# Hiding in the crowd: Spectral signatures of overcoordinated hydrogen   bond environments

**Authors:** Tobias Morawietz, Andres S. Urbina, Patrick K. Wise, Xiangen Wu,, Wanjun Lu, Dor Ben-Amotz, and Thomas E. Markland

arXiv: 1906.08897 · 2019-06-24

## TL;DR

This study combines experimental Raman spectroscopy and machine learning to identify overcoordinated hydrogen bond environments in water, revealing their spectral signatures and temperature-dependent behavior, advancing understanding of complex hydrogen bond networks.

## Contribution

It introduces a novel approach integrating Raman measurements and machine learning to detect overcoordinated hydrogen bonds in water, enhancing spectral interpretation and understanding of hydrogen bond networks.

## Key findings

- Overcoordinated hydrogen bonds have distinct spectral signatures.
- Spectral signatures of overcoordinated bonds persist across temperature regimes.
- Population of these bonds shows a temperature-dependent turnover.

## Abstract

Molecules with an excess number of hydrogen-bonding partners play a crucial role in fundamental chemical processes, ranging from the anomalous diffusion in supercooled water to the transport of aqueous proton defects and the ordering of water around hydrophobic solutes. Here we show that overcoordinated hydrogen bond environments can be identified in both the ambient and supercooled regimes of liquid water by combining experimental Raman multivariate curve resolution measurements and machine learning accelerated quantum simulations.

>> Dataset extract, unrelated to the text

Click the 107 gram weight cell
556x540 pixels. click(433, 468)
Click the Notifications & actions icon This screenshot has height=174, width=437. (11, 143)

In particular, we find that OH groups appearing in spectral regions usually associated with non-hydrogen-bonded species actually correspond to hydrogen bonds formed in overcoordinated environments. We further show that only these species exhibit a turnover in population as a function of temperature, which is robust and persists under both constant pressure and density conditions. This work thus provides a new tool to identify, interpret, and elucidate the spectral signatures of crowded hydrogen bond networks.